Hostname is $ hostname
, and the cpu configuration (sockets, CPUs, …) can be obtained from $ lscpu
Now paste the generated configuration into /etc/slurm-llnll/slurm.conf
Make sure the PID file paths are the same as in systemd file, and make sure they are accessible by the user running slurm.
I made a dedicated folder in /run
, which is a tempfs
filesystem, so to do that, create a file /etc/tmpfiles.d/slurm.conf
with
d /run/slurm 0770 root slurm -
And then put the PID files in that folder (/run/slurm/slurmctld.pid
, /run/slurm/slurmd.pid
. Make sure the user slurm
exists, so we may run slurm as a different user later:
$ id slurm uid=64030(slurm) gid=64030(slurm) groups=64030(slurm)
Create /etc/slurm-lln/cgroup.conf
CgroupAutomount=yes CgroupReleaseAgentDir="/etc/slurm/cgroup" ConstrainCores=yes ConstrainDevices=yes ConstrainRAMSpace=yes
And restart daemons
sudo systemctl restart slurmctld sudo systemctl restart slurmd
Check sinfo
gives no errors
$ sinfo PARTITION AVAIL TIMELIMIT NODES STATE NODELIST debug* up infinite 1 idle a715
Submit and run a test job. Create a test job script
#!/bin/bash set -x echo "My id is $SLURM_JOB_ID" >> ~/slurm-test.log
and submit it with
$ qsub -q debug -l "nodes=1:ppn=8:walltime=3600,mem=4000MB" test.sh
If all goes well, the qsub
will print the job id,
and the test script job id will also be in ~/slurm-test.log
.
At this point there is no usage accounting,
there is only one job queueu (debug
).
Add job accounting and a second job queue
I am using slurm on the same workstation on whith I also do development, so it is useful to leave some ram/CPU power for the development tools and not allocate all resources to the default queue. For the tasks I wish to run almost immediately, or when I am not using the workstation, I set up another queue.
To enable job accounting modify /etc/slurm-llnll/slurm.conf
to the following contents:
# Job accounting: using a file on disk AccountingStorageType=accounting_storage/filetxt JobCompType=jobcomp/filetxt AccountingStorageLoc=/var/log/slurm-llnl/accounting JobCompLoc=/var/log/slurm-llnl/job_completions JobAcctGatherType=jobacct_gather/linux AccountingStorageEnforce=limits,qos # COMPUTE NODES NodeName=mars Procs=16 Sockets=1 CoresPerSocket=16 ThreadsPerCore=1 RealMemory=40000 State=UNKNOWN # PARTITIONS PartitionName=main Nodes=mars MaxTime=INFINITE State=UP Shared=YES MaxCPUsPerNode=12 Default=YES PartitionName=single Nodes=mars MaxTime=INFINITE State=UP Shared=YES MaxCPUsPerNode=1 PartitionName=two Nodes=mars MaxTime=INFINITE State=DOWN Shared=YES MaxCPUsPerNode=2 #scheduling SchedulerType=sched/backfill SelectType=select/cons_res SelectTypeParameters=CR_CPU_Memory
The configuration describes one node (hostname mars) with 16 processors and 40GB of memory.
Job info is stored to a file.
The jobs can be ran through three queues, the main queue is limited to 12 cpus per each node, the single queue is limited to 1 cpu, and the two queue is limited to 2.
The idea is that when away, I can utilize the whole workstation by filling queues main and two, when working the main queue main continues to run and I have enough cpu and memory for development, and in case I need to run a few jobs quickly while working I can use the single queue.
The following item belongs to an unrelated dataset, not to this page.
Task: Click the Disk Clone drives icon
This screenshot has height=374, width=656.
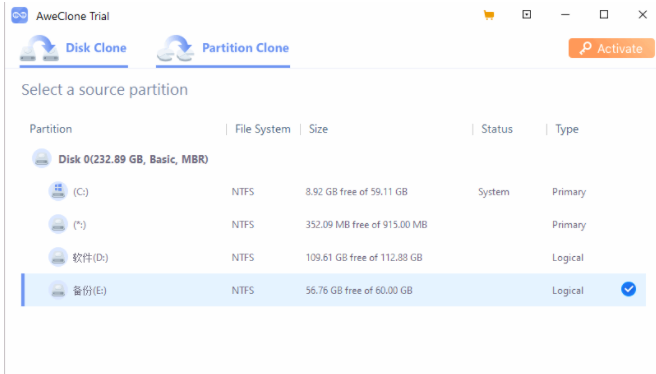Action: pyautogui.click(x=39, y=49)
The parititon two is by default set to DOWN state
Scheduling is set to adhere to limits in resources (CPUs and memory) and schedule jobs with backfill.
Useful debug commands:
$ scontrol show nodes $ scontrol show partitions $ sinfo
show the info on nodes (useful to check if limits are properly enforced), partitions (same info as nodes) and short info on partitions and their states.
Submit jobs
To submit jobs to queue, use sbatch
command.
For me, using qsub
gave wrong results with regard to requested number
of cpus and memory, and did not work well in combination with enforcing limits
Here is a short summary of options to pass to sbatch
:
--dependency=afterok:job_id[:jobid...]
--nodes=<minnodes-maxnodes>
--ntasks=<num>
Number of tasks the job needs, by default (see--cpus-per-task
) this is the same as number of cpus.--time=<time>
Limit on the total run time A time limit of zero requests that no time limit be imposed. Acceptable time formats include “minutes”, “minutes:seconds”, “hours:minutes:seconds”, “days-hours”, “days-hours:minutes” and “days-hours:minutes:seconds”.--partition=<partition names>
select the partitions on which the job can run--mem=<total memory per node in MB>
--mem-per-cpu=<memory per cpu in MB>
--cpus-per-task=<num. of cpus per each task, defaults to 1>
--test-only
Validate the batch script and return an estimate of when a job would be scheduled to run given the current job queue and all the other arguments specifying the job requirements. No job is actually submitted.
To switch partition two up or down use:
$ sudo scontrol update Partition=two State=drain $ sudo scontrol update Partition=two State=down $ sudo scontrol update Partition=two State=resume $ sudo scontrol update Partition=two State=up
The states mean:
- drain: no further jobs will be scheduler, active ones will be kept alive
- down: active jobs will also be killed
- resume: start scheduling on the node again
- up: turn the node up, if you turned it down before
To get info on job queue use qstat
.